Solo un producto escasea, quizá el más importante. Dos calles más abajo, un grupo de gente hace cola frente a una farmacia con la persiana bajada. Todos quieren lo mismo: mascarillas. Este objeto se ha convertido en la primera línea de defensa de los habitantes de Wuhan contra el coronavirus y desde ayer su uso es obligatorio en espacios públicos. Cada persona en la calle lleva la suya, solo algún mendigo se atreve a tentar a la suerte.
A primera hora de la tarde, los pocos comercios que quedan abiertos echan el cierre. Al brote infeccioso se suma el calendario: hoy es chuxi, víspera del año nuevo lunar, lo más parecido a la Nochevieja en la tradición china. La costumbre dicta que esta es una fiesta familiar. En condiciones normales, durante la semana de vacaciones que arranca se producirían más de 3.000 millones de desplazamientos. Es la mayor migración humana del mundo. Muchos aprovechan estos días para regresar a casa y pasar tiempo con los suyos. Gran parte son emigrantes que han dejado a sus familias atrás, a menudo también a sus hijos, en busca de oportunidades laborales en las grandes ciudades. Esta semana es el único reencuentro del año. La aparición del coronavirus en estas fechas supone un doble motivo de tristeza.

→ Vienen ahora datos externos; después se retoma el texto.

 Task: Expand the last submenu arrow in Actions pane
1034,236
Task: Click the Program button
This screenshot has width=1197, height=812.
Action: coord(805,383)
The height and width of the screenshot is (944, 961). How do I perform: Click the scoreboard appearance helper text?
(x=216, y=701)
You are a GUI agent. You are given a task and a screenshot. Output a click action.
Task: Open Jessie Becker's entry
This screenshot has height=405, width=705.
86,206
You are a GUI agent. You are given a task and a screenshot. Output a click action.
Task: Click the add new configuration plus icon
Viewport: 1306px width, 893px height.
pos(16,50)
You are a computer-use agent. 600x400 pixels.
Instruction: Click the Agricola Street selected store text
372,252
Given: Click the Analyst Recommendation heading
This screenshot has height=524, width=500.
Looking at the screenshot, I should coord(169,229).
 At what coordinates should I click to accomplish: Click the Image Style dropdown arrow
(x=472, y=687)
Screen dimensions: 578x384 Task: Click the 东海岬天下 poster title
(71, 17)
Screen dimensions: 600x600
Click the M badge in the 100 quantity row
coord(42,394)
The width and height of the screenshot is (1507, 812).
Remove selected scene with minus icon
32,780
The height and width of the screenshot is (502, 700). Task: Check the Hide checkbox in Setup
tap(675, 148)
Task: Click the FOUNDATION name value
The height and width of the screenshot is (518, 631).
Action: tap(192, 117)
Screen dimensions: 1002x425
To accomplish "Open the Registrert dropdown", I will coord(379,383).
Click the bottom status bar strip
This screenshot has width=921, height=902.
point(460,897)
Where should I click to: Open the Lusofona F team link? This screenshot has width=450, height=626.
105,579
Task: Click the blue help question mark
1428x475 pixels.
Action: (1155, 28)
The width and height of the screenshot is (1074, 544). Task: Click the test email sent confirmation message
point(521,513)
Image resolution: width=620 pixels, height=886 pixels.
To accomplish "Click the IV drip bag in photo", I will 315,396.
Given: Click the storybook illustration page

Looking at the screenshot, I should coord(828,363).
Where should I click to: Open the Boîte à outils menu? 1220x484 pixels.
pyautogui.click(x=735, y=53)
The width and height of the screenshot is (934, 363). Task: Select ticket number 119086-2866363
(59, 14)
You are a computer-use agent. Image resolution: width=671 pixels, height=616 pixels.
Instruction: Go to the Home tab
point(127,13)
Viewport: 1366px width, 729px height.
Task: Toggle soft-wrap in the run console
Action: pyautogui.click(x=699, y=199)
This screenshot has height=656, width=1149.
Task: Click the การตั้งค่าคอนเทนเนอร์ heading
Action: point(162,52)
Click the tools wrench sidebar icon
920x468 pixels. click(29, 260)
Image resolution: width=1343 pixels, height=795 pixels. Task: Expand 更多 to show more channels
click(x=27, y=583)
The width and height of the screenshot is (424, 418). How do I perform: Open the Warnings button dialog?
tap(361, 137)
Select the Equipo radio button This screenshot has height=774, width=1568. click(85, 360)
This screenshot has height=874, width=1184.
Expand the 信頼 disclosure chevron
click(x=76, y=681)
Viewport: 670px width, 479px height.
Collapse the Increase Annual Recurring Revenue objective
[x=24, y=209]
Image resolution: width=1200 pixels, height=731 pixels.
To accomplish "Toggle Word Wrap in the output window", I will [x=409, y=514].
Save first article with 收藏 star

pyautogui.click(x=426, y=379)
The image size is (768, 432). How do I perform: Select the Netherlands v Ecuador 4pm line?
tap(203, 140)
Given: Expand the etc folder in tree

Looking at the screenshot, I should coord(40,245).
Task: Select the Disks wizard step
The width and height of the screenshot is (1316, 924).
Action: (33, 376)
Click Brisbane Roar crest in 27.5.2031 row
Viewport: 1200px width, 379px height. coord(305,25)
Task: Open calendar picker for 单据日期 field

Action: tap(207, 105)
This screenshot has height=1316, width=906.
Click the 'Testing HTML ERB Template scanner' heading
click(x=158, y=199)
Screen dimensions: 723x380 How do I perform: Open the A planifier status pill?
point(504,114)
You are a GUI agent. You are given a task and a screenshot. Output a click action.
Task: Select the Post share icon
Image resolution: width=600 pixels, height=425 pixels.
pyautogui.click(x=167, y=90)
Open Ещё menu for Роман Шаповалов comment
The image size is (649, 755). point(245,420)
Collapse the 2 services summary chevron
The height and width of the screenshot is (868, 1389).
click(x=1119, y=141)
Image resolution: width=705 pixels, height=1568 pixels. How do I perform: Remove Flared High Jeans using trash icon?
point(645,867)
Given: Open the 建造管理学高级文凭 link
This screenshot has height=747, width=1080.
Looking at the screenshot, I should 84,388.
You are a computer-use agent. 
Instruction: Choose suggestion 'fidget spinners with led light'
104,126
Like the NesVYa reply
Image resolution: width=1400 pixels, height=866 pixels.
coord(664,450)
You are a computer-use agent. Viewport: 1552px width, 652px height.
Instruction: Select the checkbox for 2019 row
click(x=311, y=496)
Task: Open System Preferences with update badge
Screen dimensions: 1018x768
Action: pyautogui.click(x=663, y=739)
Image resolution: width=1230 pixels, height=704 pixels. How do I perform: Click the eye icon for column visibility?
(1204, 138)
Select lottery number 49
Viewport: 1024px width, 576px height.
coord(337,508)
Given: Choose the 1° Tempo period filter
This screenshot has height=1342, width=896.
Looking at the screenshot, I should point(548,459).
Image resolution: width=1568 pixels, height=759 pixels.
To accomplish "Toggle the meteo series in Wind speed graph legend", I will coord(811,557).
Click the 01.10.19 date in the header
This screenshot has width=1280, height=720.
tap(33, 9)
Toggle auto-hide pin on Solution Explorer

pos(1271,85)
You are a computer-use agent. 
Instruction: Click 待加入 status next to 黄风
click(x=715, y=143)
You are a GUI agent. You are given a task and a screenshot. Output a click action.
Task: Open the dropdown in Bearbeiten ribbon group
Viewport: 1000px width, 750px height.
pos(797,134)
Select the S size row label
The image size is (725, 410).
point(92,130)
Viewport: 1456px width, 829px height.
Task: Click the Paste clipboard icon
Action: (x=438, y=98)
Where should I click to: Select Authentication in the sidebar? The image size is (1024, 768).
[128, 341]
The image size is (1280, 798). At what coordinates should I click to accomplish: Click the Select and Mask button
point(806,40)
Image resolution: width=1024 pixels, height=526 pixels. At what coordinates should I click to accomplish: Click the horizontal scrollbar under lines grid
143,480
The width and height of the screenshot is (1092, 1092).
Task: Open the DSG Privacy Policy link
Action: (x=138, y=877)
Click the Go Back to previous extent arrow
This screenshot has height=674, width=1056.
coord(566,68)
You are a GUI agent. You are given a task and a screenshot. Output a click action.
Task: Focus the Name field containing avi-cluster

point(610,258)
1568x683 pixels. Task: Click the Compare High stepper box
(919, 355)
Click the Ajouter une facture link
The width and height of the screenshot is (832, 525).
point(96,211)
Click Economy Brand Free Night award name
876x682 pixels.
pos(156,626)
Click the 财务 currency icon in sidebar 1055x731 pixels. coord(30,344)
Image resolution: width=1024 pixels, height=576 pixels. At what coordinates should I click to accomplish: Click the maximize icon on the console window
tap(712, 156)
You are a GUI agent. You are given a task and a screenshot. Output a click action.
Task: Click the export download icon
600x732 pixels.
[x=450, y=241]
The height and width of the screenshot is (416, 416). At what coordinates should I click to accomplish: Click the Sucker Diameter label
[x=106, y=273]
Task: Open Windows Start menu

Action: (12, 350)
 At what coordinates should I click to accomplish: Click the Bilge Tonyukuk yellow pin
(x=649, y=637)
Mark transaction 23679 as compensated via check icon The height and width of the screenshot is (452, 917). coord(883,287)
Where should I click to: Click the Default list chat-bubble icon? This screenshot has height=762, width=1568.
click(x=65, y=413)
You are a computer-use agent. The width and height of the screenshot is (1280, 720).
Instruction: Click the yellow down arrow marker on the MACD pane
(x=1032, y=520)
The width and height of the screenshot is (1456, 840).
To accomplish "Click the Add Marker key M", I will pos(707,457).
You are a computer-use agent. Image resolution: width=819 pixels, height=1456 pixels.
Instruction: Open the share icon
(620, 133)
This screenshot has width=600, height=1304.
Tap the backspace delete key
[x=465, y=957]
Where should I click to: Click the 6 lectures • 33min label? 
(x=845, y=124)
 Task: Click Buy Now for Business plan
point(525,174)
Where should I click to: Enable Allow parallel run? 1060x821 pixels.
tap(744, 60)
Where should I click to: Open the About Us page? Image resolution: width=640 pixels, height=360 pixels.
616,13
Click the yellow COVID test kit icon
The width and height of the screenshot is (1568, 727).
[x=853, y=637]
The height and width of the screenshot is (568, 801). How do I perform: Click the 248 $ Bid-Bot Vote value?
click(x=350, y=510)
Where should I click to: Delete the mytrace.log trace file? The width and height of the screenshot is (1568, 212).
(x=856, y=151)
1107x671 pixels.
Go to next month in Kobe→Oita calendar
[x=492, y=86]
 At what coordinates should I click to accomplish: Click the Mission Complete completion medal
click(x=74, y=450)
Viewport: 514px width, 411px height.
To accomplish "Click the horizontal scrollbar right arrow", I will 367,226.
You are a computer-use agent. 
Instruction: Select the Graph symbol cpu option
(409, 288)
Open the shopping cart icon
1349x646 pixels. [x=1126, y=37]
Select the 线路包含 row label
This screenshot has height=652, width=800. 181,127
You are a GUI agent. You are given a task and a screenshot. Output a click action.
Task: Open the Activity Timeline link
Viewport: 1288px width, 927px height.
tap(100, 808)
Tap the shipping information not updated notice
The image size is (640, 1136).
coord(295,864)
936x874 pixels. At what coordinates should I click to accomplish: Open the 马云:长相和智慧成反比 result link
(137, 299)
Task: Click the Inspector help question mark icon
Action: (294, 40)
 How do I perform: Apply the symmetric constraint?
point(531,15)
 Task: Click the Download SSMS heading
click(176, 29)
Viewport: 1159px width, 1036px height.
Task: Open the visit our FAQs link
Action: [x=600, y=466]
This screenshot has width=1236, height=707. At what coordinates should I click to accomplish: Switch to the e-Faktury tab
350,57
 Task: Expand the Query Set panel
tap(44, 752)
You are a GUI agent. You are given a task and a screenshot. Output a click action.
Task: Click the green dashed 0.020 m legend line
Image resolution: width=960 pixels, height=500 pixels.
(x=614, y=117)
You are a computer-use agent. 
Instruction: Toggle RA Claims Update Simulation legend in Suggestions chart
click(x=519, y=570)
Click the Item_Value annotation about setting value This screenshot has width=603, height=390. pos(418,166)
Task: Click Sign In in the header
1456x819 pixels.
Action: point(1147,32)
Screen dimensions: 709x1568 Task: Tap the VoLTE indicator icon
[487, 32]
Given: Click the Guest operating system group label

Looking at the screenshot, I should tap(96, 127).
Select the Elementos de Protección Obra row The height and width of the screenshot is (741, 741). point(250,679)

Eso le sucede a Wu Han, quien comparte nombre con su ciudad de origen. Esta mujer de 31 años reside en Pekín, donde trabaja como profesora de instituto. “El pasado 20 de enero, cuando el número de infectados empezó a aumentar, decidí quedarme y no volver a casa”, señala por teléfono desde la capital. Por suerte para ella, sus padres también están en Pekín; habían ido a pasar unas semanas para echarle una mano tras el nacimiento de su primer hijo. “Aún así, muchos familiares se han quedado atrapados. Por seguridad, han decidido celebrar el año nuevo por separado”. Aunque era pequeña, Wu Han tiene grabado en la memoria el recuerdo del SARS, que también surgió en China en 2002 y provocó más de 700 muertos en todo el mundo tras convertirse en una pandemia global. “En la escuela nos medían la temperatura constantemente y las aulas se esterilizaban todos los días”, rememora. “Espero que no vuelva a suceder nada parecido”.
En casa de Hu Shan, al contrario, las fiestas se vivirán con normalidad. Ella, que también vive en Pekín, adelantó las fechas de su visita para pasar más tiempo con sus padres y ahora no sabe cuándo podrá volver. “He pasado los últimos cuatro días en casa, pero cuando salí por primera vez y vi las calles desiertas fui consciente de la gravedad de la situación”, explica la joven de 25 años. Sus padres no han sido presa del pánico. “Mi madre intentó a ir a comprar suministros hace un par de días, pero cuando llegó al supermercado y vio el tamaño de la cola simplemente se dio la vuelta”. Tampoco discuten mucho sobre el brote entre ellos, se limitan a “compartir artículos con consejos de actuación en el chat familiar”. Hoy cenarán como cualquier otro año nuevo chino, los tres juntos, y luego se sentarán en el sofá a ver la gala de la televisión nacional. Cuando se despierten, habrá comenzado el año de la Rata de Metal. Y Wuhan seguirá siendo una ciudad cerrada.